A coordinated settler attack on a small Palestinian community in the occupied West Bank’s Jordan Valley has become one of the most disturbing cases in a sweeping new report documenting conflict-related sexual violence against Palestinians across nearly three years of escalating tensions.

On March 13, more than 70 settlers descended on Khirbet Hamsa al-Fawqa, a rural community in the Jordan Valley. The assault lasted approximately 45 minutes. During the raid, five settlers entered the tent where Qusay Abu al-Kabash, 29, was sleeping alongside two foreign female activists. Abu al-Kabash was sexually assaulted. The attackers also stole hundreds of livestock before withdrawing.

The attack is among the cases catalogued in a report published on April 20 by the West Bank Protection Consortium, a body led by the Norwegian Refugee Council and funded by the European Union and several European governments. The report, titled Sexual Violence and Forcible Transfer in the West Bank, found that sexual violence has become a driver of displacement, with more than 70 percent of displaced families interviewed citing threats against women and children as a decisive factor in abandoning their homes.

The report’s findings are reinforced by accounts from other parts of the territory. In Hebron, Issa Amro, coordinator of the Youth Against Settlements group, described daily harassment at Israeli military checkpoints surrounding the Ibrahimi Mosque in the city’s Old City. He recounted an incident roughly 18 months ago in which a soldier pulled down his trousers in front of a 17-year-old Palestinian girl at a checkpoint in the Tel Rumeida area. The Israeli human rights organisation B’Tselem published its own documentation of soldier mistreatment and humiliation in Hebron in December 2024.

The consequences extend beyond individual trauma. Palestinian girls have dropped out of school to reduce the likelihood of encountering soldiers or settlers who might assault or harass them. Women have stopped working for the same reason, compounding the economic and social isolation already imposed by the occupation’s physical infrastructure.

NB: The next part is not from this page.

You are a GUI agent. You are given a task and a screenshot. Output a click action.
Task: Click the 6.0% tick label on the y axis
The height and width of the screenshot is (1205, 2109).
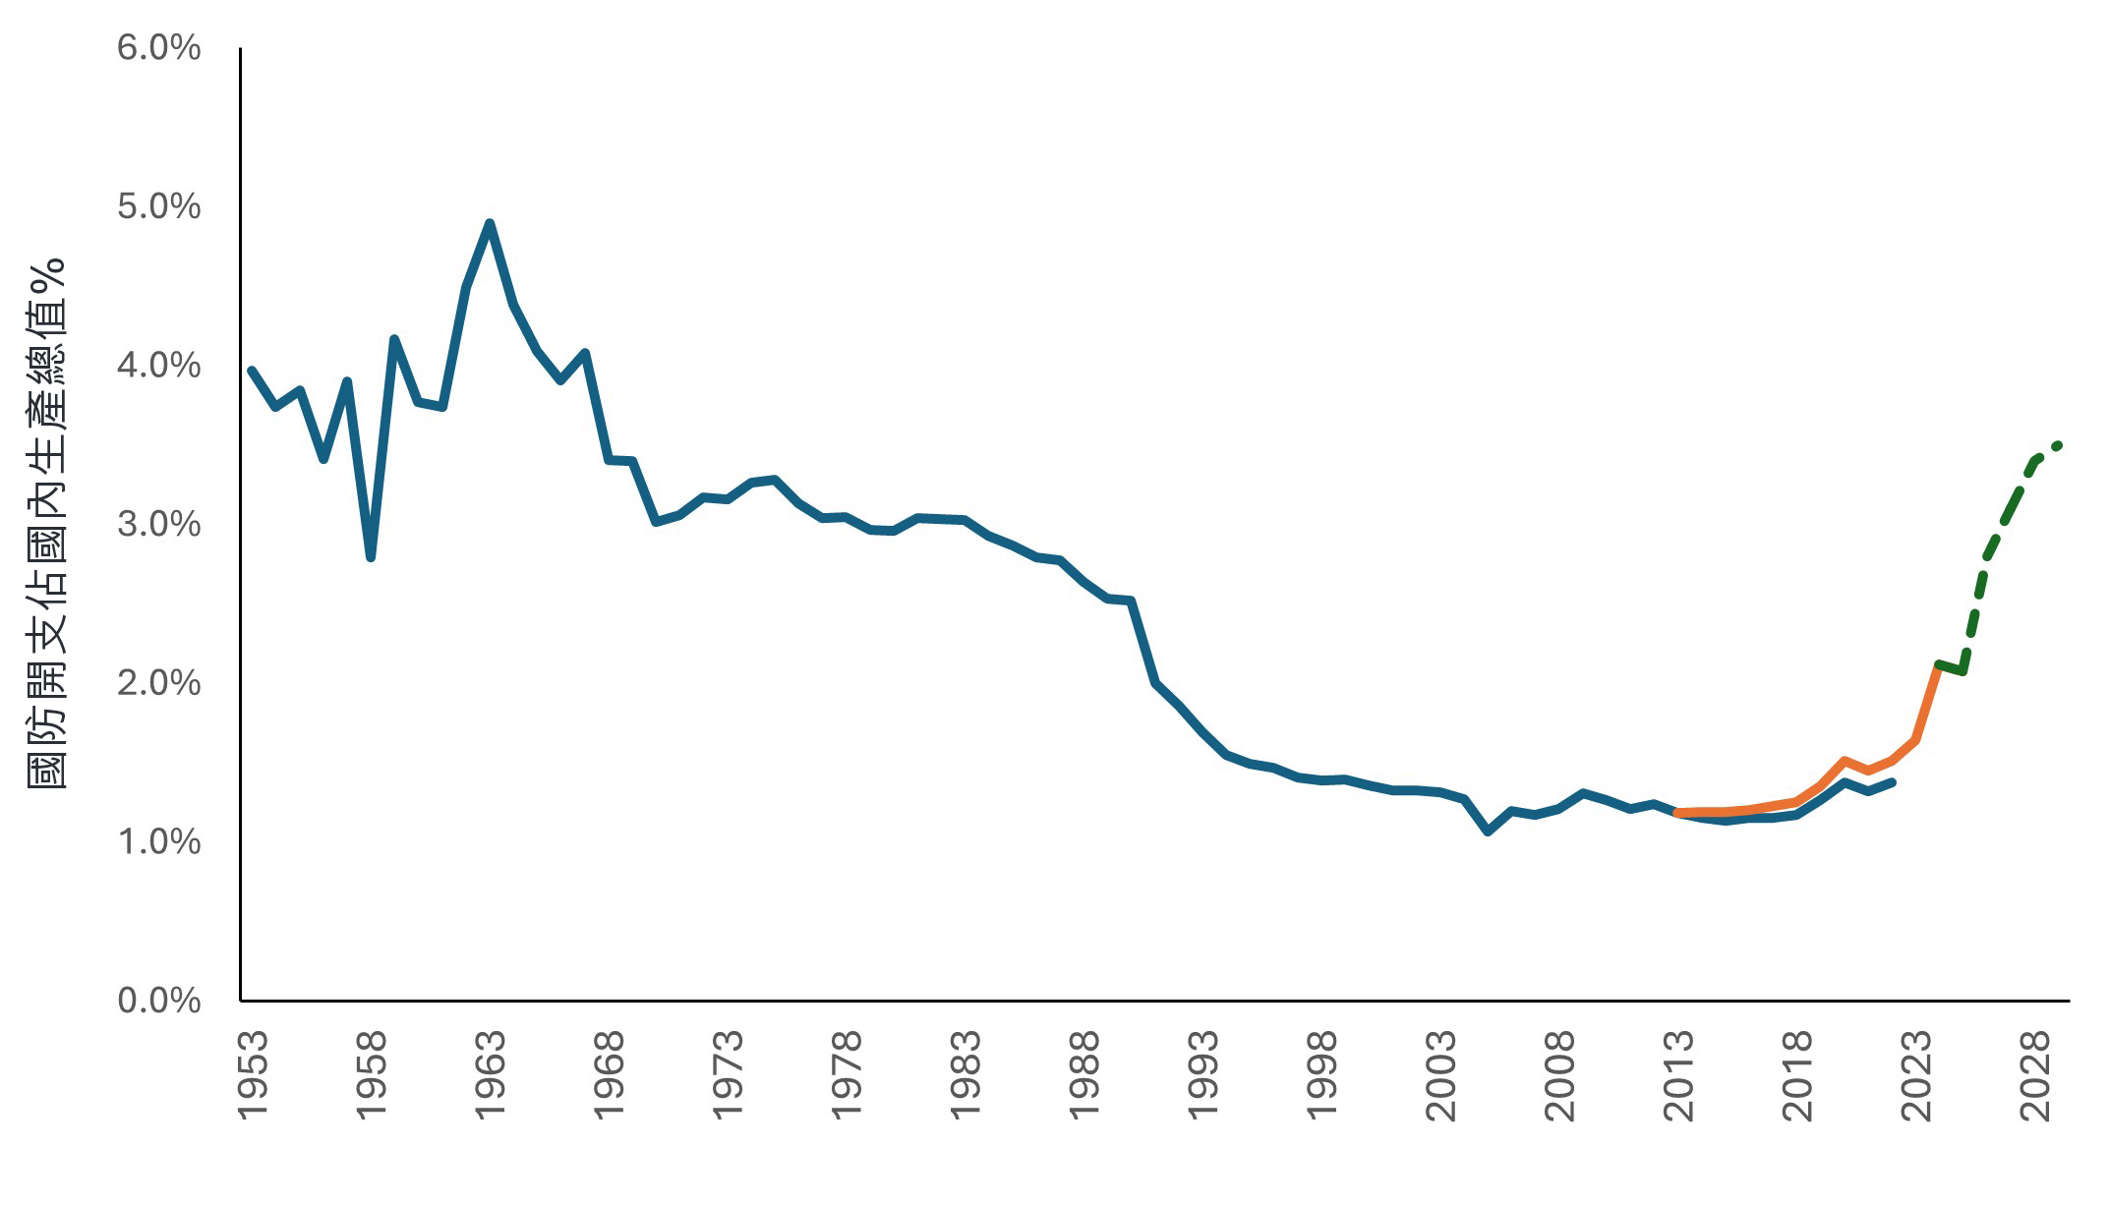click(158, 47)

In Jenin, the dynamics of military control have created their own flashpoints. The Jenin refugee camp was sealed by Israeli forces for a year following a deadly weeks-long military raid. On April 13, the Israeli army permitted women to enter the camp for a limited period to inspect their homes. Abeer al-Sabbagh, 60, was subjected to a strip search by soldiers during that brief window of access — an experience she described as deeply humiliating.

Conditions inside Israeli detention facilities have drawn separate scrutiny. A Human Rights Watch report published in August 2024 documented torture and ill-treatment in Israeli detention centres, including testimonies of sexual violence. Five Israeli soldiers were charged in connection with the sexual abuse of a Palestinian detainee from Gaza at Sde Teiman prison. Those charges were dropped in March following a campaign mounted by Israel’s far right.

Sami al-Sai, a journalist from Tulkarem in the northern West Bank, described being raped with a metal object while in Israeli custody. Al-Sai was held from February 2024 to June 2025 in Megiddo and Rimon prisons. He reported bleeding for two weeks following the assault and said he was denied access to a doctor throughout that period.

The Israeli government has consistently characterised incidents of sexual violence by its military personnel as isolated cases that do not reflect any broader institutional policy. Critics and human rights organisations argue that the volume and geographic spread of documented cases, combined with the impunity illustrated by the collapse of the Sde Teiman prosecution, point to a systemic failure of accountability.

The West Bank Protection Consortium’s report arrives at a moment of intensified international scrutiny over conditions in the occupied territory, where settler violence and military operations have both escalated sharply since October 2023. For communities like Khirbet Hamsa al-Fawqa, the March attack was not an aberration — it was the latest episode in a pattern that the report’s authors argue is reshaping Palestinian life across the West Bank through fear, displacement, and silence.